Stored data entries
=== Begin Enclosure ===
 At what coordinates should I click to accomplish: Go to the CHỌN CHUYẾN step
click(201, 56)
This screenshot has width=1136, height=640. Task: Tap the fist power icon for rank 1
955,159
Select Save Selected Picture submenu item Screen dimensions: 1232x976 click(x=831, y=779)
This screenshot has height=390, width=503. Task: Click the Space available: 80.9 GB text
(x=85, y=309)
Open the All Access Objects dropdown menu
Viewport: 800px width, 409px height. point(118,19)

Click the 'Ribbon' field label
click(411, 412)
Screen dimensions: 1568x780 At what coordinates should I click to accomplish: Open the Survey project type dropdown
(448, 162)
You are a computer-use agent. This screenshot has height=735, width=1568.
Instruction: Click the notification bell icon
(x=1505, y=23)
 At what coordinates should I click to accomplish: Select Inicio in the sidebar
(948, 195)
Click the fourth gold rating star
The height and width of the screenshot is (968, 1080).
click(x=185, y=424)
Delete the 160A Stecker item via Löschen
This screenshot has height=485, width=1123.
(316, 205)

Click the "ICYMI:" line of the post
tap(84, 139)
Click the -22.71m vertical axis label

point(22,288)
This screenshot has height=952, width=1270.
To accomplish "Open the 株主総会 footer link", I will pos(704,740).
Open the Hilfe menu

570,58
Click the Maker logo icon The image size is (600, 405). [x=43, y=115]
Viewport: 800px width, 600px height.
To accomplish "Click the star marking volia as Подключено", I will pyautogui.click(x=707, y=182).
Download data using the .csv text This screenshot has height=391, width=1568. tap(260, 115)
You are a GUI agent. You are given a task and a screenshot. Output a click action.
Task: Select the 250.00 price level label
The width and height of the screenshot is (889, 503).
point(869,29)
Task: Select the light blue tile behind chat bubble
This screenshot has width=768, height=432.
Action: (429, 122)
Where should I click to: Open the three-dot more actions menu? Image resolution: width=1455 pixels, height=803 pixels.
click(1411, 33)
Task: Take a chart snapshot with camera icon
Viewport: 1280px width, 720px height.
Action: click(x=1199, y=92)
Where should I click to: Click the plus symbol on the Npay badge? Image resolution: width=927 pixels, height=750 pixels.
=== End Enclosure ===
Aim of the task
Every entry above should be retyped exactly as shown.

Response box
 At what coordinates should I click to accomplish: Go to the CHỌN CHUYẾN step
click(201, 56)
This screenshot has width=1136, height=640. Task: Tap the fist power icon for rank 1
955,159
Select Save Selected Picture submenu item Screen dimensions: 1232x976 click(x=831, y=779)
This screenshot has height=390, width=503. Task: Click the Space available: 80.9 GB text
(x=85, y=309)
Open the All Access Objects dropdown menu
Viewport: 800px width, 409px height. point(118,19)

Click the 'Ribbon' field label
click(411, 412)
Screen dimensions: 1568x780 At what coordinates should I click to accomplish: Open the Survey project type dropdown
(448, 162)
You are a computer-use agent. This screenshot has height=735, width=1568.
Instruction: Click the notification bell icon
(x=1505, y=23)
 At what coordinates should I click to accomplish: Select Inicio in the sidebar
(948, 195)
Click the fourth gold rating star
The height and width of the screenshot is (968, 1080).
click(x=185, y=424)
Delete the 160A Stecker item via Löschen
This screenshot has height=485, width=1123.
(316, 205)

Click the "ICYMI:" line of the post
tap(84, 139)
Click the -22.71m vertical axis label

point(22,288)
This screenshot has height=952, width=1270.
To accomplish "Open the 株主総会 footer link", I will pos(704,740).
Open the Hilfe menu

570,58
Click the Maker logo icon The image size is (600, 405). [x=43, y=115]
Viewport: 800px width, 600px height.
To accomplish "Click the star marking volia as Подключено", I will pyautogui.click(x=707, y=182).
Download data using the .csv text This screenshot has height=391, width=1568. tap(260, 115)
You are a GUI agent. You are given a task and a screenshot. Output a click action.
Task: Select the 250.00 price level label
The width and height of the screenshot is (889, 503).
point(869,29)
Task: Select the light blue tile behind chat bubble
This screenshot has width=768, height=432.
Action: (429, 122)
Where should I click to: Open the three-dot more actions menu? Image resolution: width=1455 pixels, height=803 pixels.
click(1411, 33)
Task: Take a chart snapshot with camera icon
Viewport: 1280px width, 720px height.
Action: click(x=1199, y=92)
Where should I click to: Click the plus symbol on the Npay badge? Image resolution: width=927 pixels, height=750 pixels.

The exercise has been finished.